Free-radical precipitation polymerization was used to make non-ionic poly(N-isopropylacrylamide) (PNIPAM) microgel particles. On the synthesized PNIPAM microgel particles, a dynamic light scattering experiment was performed, and hydrodynamic radii were determined to be roughly 240 and 125 nm for temperatures of 298 and 313 K, respectively. Dielectric experiments were carried out on a 10 wt % PNIPAM microgel aqueous suspension at temperatures extending from 288 to 323 K, including volume phase transition temperature (VPTT) at 305 K in the frequency range of 40 Hz to 50 GHz. At frequencies of about 3-5 MHz and 16-18 GHz, two distinct relaxation processes were detected, in addition to electrode polarization and the contribution of dc conductivity. The local chain motion of PNIPAM (p-process) and the average relaxation mode of water located at the bulk solution and also within the microgel (w-process) are assumed to be the origins of the two relaxation processes. Furthermore, based on the idea of two kinds of water models, contributions of each of the two kinds of water, both free water outside the microgel (w1, with its relaxation time of tau(w1)) and confined water within the microgel (w2, with its relaxation time of tau(w2)), to the high-frequency relaxation spectrum were evaluated. The tau(w2) is only 2-2.7 times larger than tau(w1) above VPTT. This means that rotational motion of water molecules is not significantly constrained inside the microgel particle even above VPTT. The NMR rotational correlation time tau(c), which is comparable to the dielectric relaxation time, was estimated using Bloembergen-Purcell-Pound (BPP) theory.
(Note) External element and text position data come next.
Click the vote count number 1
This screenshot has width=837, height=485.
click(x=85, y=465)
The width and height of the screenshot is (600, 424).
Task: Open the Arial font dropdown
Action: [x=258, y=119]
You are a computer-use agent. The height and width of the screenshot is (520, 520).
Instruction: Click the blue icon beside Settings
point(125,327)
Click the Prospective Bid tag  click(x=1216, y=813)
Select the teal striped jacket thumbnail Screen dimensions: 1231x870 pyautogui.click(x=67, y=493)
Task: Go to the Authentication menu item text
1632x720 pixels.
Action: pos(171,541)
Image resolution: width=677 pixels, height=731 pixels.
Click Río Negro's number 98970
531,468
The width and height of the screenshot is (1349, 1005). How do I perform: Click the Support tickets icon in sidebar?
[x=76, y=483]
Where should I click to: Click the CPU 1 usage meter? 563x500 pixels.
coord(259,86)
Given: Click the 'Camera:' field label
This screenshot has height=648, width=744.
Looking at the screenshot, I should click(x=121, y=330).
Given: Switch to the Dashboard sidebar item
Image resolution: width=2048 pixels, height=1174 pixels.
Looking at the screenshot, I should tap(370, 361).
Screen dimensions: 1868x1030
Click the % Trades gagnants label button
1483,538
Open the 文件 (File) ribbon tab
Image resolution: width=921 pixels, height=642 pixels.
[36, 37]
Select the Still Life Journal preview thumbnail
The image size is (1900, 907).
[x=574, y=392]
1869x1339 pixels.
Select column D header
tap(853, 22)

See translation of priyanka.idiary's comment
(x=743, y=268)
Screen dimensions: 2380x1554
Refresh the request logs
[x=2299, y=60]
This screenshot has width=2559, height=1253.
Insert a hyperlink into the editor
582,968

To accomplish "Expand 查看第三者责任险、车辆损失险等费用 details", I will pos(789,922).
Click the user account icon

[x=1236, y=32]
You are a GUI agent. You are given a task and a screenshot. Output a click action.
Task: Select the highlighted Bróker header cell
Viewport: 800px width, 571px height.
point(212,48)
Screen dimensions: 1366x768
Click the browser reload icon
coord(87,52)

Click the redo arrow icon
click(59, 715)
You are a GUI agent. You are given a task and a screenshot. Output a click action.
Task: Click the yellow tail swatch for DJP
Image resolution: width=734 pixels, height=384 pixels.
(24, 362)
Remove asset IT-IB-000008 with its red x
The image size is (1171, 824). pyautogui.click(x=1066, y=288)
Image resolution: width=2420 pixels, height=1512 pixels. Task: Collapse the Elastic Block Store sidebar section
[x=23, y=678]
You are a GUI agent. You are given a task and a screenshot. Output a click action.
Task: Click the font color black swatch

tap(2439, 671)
The 3 tau(c) value for the microgel suspension obeys BPP theory only up to VPTT; above that, due to anisotropy and/or loss of translational mobility of water induced by microgel shrinkage, precondition of BPP theory is broken. Furthermore, we obtained the concentration of PNIPAM in microgel particles using both the relaxation times and relaxation strengths of w1 and w2 above and below VPTT. Below VPTT, the p-process locates at the MHz region, and it shifts toward the lower-frequency side above VPTT due to the hindrance by microgel structural changes. The dynamics of the polymer and water inside and outside microgel particles in the solution bulk are observed simultaneously by the same physical quantities through the volume phase transition.